E-commerce is a market where one has to constantly invest capital for an extended period of time but FDI-backed players attracting capital purely on the basis of e-commerce play won’t be possible with the new norms by the government banning such players from selling products of the companies where they hold stakes and ban exclusive marketing arrangements.
However, “Between Alibaba and Softbank, Paytm Mall raised $424 million in 2018 and it hasn’t raised a large round since. We believe they’ve burned through most of their capital and are in the market to raise more. But investors are unlikely to back a third or fourth player in a well-capitalized market. In the marketplace model, it is unlikely to succeed among incumbents in this space and potential entrants such as Reliance,” business signals platform Paper.vc Founder Vivek Durai told Financial Express Online.
Paytm Mall’s O2O model allows customers to walk into offline stores, scan Paytm Mall’s QR codes with respect to the products and pay using its app. However, experts opine that being a cashback driven model, O2O would be tough to crack.
“Whatever growth has been there it is because of cashbacks. Paytm Mall’s brand recall is in its cashbacks.
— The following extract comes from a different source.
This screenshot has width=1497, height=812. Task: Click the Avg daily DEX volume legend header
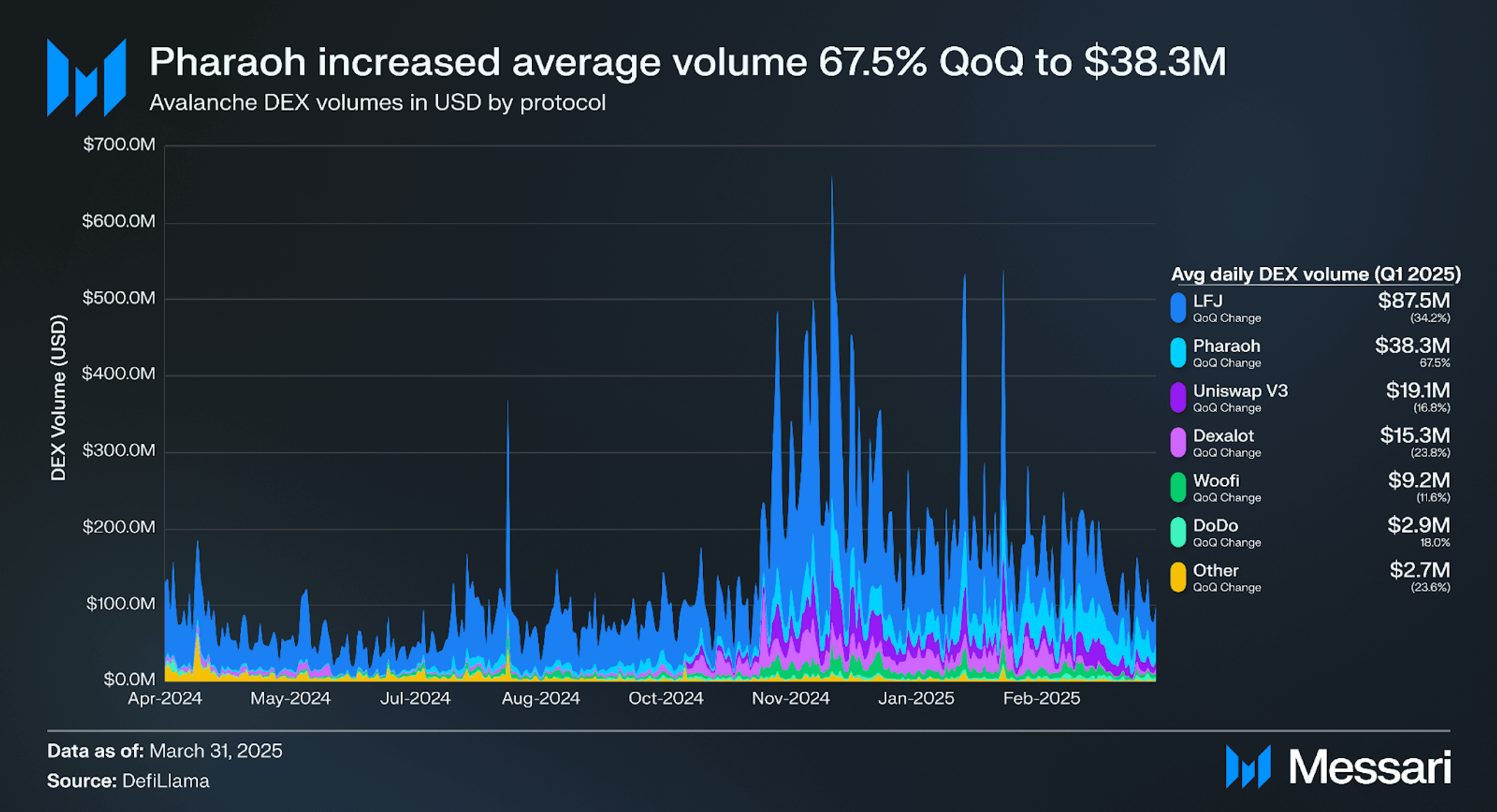(x=1316, y=274)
They need a lot of shelf space to offer customers more choice and that is not happening currently,” Counterpoint Associate Director Tarun Pathak told Financial Express Online.
Meena echoes the cashback mindset. “Customer is still not ready for O2O kind of thing, they are not still very mature. Without cashbacks, there is nothing new for customers in that. So the problem lies in the offering itself.”
While Paytm is reportedly in talks to raise up to $2 billion from Softbank Vision fund and Alibaba’s Ant Financial but would that help Paytm take on Amazon and Flipkart in the long term? It might not seem so since the problem has been in the business proposition instead of the scale. Hence, Paytm Mall will be back to square one once the investment fizzles out.
However, Alibaba is not very keen on investing aggressively into the Indian market as of now. “Alibaba is not showing any intention of putting billions of dollars again as of now. They are focusing on capturing Southeast Asia before looking at India completely,” said Meena.
The only way now seems for Paytm Mall to come back in the e-commerce space, said Durai, is if they regain their footing in their home market, that is, payments. However, Paytm had claimed 33 per cent share in UPI payments with over 137 million transactions in September last year.
“With UPI becoming ubiquitous, we’re seeing a lot of players without significant differentiation. Google and PhonePe appear to be fighting for leadership of this market at the cost of Paytm. You cannot lead in payments by starting multiple businesses and trying to make them work together,” said Durai.
On contrary Paytm Mall in a company statement on Monday had claimed growth. “To support this (200 per cent) growth, we have re-aligned some of our teams and have added 200 more people for the business. We further plan to add an additional workforce of 300 people across business, technology, and product in the next few months,” said Srinivas Mothey, Senior Vice President, Paytm Mall.
Paytm Mall claimed that it has witnessed over 200 per cent growth for their O2O business in the last six months with a strong base in tier II and III cities.